Mystic - I liked it a lot. The story of a young party girl who suddenly finds herself the most powerful being of all in a world of extremely powerful magic users - but frankly some of the story arcs within the series were weak, but the whole world of conflicting schools of magic was really intriguing. I'd love to have seen more of that rather than some of the digressions into some of the minor less interesting arcs. Toward the end it developed an uneven tone descending into slapstick in the midst of events that should have been serious - which served to undermine a lot of my interest.
Crux - At moments I loved it, The story concerns ancient Atlanteans who were supposed to be in stasis a short time while their brethren ascended to a higher plane and then emerge to guide the primitive humans until they are ready to ascend as well - instead they awaken tens of thousands years later to an abandoned world which humanity had left and to find themselves under constant attack from the mysterious Negation. That basic premise I found great, but then there were elements where they tried to tie it to the broader events in the Crossgen Universe that really weakened the story for me. It just felt like there were great threads that would have been better to follow as stories but weren't developed because of it being such an anchor title to the whole broader Crossgen story. It is interesting to see how many elements would be replayed in the Stargate franchise (Atlantis, ascended beings, etc.)
More to come...
Science Fiction & Fantasy
I've been kind of stuck at reading the Year's Best SF 9 - the first few stories really did not catch my interest. So I'm thinking I'm setting aside that and I might just leap into reading all the issues I've been collecting of SF & F from the 1970s. I don't have them all, but I've got enough for what should be some really fun reading. And then I'll see if I'm right about how things have changed since then.
I just finished the September 2009 Asimov's Science Fiction and still a mixed bag but there were some bright notes:
Anime
I'm in the beginning of season 5 of Ranma and its still kind of fun, but I've slowed down a lot. I only tend to watch when I can't decide what to watch.

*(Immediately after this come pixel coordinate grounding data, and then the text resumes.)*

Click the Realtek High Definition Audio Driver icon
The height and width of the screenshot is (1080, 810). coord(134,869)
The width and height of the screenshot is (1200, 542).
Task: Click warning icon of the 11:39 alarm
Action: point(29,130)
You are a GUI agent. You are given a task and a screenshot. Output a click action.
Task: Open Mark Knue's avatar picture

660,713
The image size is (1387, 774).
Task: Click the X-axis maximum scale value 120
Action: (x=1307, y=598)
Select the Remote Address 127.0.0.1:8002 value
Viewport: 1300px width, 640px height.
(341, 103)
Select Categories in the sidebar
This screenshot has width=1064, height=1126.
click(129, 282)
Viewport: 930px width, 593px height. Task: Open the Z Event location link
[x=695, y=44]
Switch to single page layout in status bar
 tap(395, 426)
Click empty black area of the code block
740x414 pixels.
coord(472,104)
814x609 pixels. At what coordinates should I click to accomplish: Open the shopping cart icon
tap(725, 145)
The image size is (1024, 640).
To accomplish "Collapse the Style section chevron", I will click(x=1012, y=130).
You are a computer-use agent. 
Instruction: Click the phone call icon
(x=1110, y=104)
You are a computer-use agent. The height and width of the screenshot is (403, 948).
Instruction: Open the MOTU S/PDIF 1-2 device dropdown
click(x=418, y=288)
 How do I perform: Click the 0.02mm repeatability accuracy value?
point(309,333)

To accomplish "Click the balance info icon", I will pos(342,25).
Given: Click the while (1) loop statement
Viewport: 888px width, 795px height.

But my new love is Best Student Council, which I scooped up as cheap box set. All girl school, there the Student Council has power and authority and wackiness happens constantly. Yes, it has stereotypical anime/harem characters and lackluster character designs but it still makes me laugh and smile. I'm intrigued by how it borrows so many of the character types from harem comedies without being a harem comedy (no male characters or centralized romance triangles) and avoiding all the often annoying fan service.
I'm halfway through and I'm ranking it up there with my favorite anime school comedies just behind School Rumble and Azumanga Daioh.
Later...
So I'm in the middle of my second and my final week of vacation and that creeping feeling of dread has appeared. Part of it is the normal anticipation that I feel during the end of vacations or toward the end of weekends. But it also is a bit different since I tried something new this time - I haven't checked my work e-mail or voice mail once during my vacation. Normally I'm compulsive enough to do it every couple of days. This time I tried to make it an actual vacation and not deal with work at all.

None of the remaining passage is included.